A Downing Street source says to me this morning that this is a ‘useful report with lots of ideas about how to reduce food waste etc. We will look very closely at it once published’. I note that it will be Rob Wilson, the minister for Civil Society, responding on behalf of the government at the launch in half an hour’s time. This represents the conclusion of the internal government row I reported on in March, whereby food banks were shunted from one unwilling department to another.
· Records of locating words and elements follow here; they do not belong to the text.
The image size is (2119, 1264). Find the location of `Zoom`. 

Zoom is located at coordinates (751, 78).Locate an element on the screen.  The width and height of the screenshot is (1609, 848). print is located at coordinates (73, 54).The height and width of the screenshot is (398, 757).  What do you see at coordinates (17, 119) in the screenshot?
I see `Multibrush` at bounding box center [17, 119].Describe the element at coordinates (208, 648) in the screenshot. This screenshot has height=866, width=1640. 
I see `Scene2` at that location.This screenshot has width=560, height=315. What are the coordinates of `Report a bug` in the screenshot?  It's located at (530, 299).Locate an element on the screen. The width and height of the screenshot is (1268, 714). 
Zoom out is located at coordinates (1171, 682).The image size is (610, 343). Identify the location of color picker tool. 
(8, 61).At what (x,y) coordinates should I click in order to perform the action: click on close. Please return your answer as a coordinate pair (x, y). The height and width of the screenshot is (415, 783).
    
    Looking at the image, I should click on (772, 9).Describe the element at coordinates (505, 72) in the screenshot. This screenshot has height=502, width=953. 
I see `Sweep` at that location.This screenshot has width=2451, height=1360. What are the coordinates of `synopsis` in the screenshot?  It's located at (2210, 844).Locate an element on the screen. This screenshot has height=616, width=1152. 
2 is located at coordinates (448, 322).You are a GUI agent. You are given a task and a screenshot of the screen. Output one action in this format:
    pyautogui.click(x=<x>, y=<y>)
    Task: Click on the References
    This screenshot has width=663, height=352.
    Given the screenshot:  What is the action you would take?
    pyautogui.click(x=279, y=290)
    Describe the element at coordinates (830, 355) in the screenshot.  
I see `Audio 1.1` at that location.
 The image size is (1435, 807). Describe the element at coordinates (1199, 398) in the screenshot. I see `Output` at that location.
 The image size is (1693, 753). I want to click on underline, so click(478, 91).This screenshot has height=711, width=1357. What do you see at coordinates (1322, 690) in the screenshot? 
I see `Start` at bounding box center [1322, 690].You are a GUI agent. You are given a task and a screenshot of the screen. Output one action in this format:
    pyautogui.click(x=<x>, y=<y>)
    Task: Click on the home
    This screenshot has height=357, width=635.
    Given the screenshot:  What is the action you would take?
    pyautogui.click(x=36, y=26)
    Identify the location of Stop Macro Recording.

It also means that the DWP, the most defensive department in Whitehall, will not be present at the launch, which is a good way of avoiding Esther McVey or Iain Duncan Smith, both respected ministers who suffer from an ability to grow antagonised rather quickly, getting into a fight.

The challenge now is for the political parties to restrain their worst instincts and to use this report properly to address real hunger in this country, however complex its causes. This is a desperately important political issue that needs a political solution. But ‘political’ does not mean shouting, name-calling, eternal and pointless blame games and defensiveness. Both sides have been as guilty as the other on this. It is time for them to stop using food banks as a way of proving their own points and for them to listen to those who have researched their causes and the ways to help them and help people at risk of going hungry.